The agencies push the models to “do whatever it takes to get the job.”

Ziff was around 19 when her agency sent her to see Richardson for the first time. While Richardson contends the shoot was advertised as a “semi-nude casting,” Ziff disagrees. “It was supposed to be for a mainstream fashion magazine, but when I arrived, he unexpectedly asked me to pose topless,” she tells New York magazine. “I felt pressured to comply because my agent had told me to make a good impression because he was an important photographer who shot for all the major magazines and brands.”

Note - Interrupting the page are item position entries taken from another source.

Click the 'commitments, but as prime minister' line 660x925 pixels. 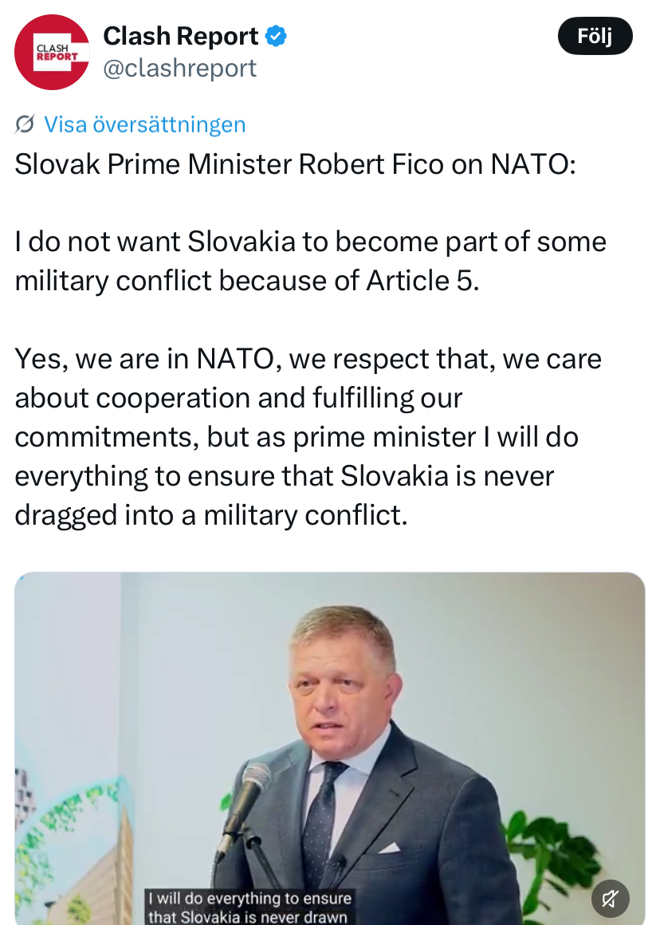296,436
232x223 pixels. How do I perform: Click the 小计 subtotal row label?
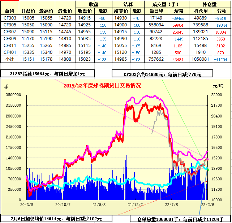point(10,59)
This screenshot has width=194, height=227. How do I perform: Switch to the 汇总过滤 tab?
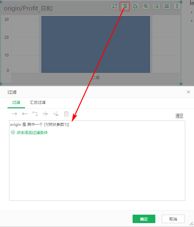point(38,102)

When Sena Cech was 19, her agent urged her to make a good impression as well. “She says her agent told her it was ‘really exciting’ that she’d been booked and that she should ‘just do whatever it takes to get the job.’” The shoot unraveled after Richardson took his clothes off, which became his “gambit to make models comfortable posing naked,” and Cech was instructed to “grab his dick and twist it and squeeze it really hard.”

Richardson emphasizes that everything that happens at his shoots is always consensual.

Drugs and alcohol were never involved and other people were always present during the shoots. “It was never just me and a girl ever,” the photographer told Wallace at his studio. “It was always assistants, or other people around, or girls brought friends over to hang out. It was very daytime, no drugs, no alcohol. It was a happening, there was energy, it was fun, it was exciting, making these strong images, and that’s what it was. People collaborating and exploring sexuality and taking pictures.”

There are still girls who love participating in his work, and his longtime assistant thinks everyone needs to take ownership of their actions.

Alex Bolotow, Richardson’s assistant of roughly 10 years, has also appeared in numerous X-rated photos and loved it. “There was something exciting about being involved in something that feels just really freeing,” she told Wallace. “I remember being like, ‘I’m just glad to be alive in a time when this is happening.’” She also hates when people uses her images to “make a case against Richardson.” “I think part of being a strong women is owning the decisions that you’ve made in your life,” Bolotow told Wallace. “Trying to put the onus onto someone else for your own decisions is really cowardly and kind of dishonest.”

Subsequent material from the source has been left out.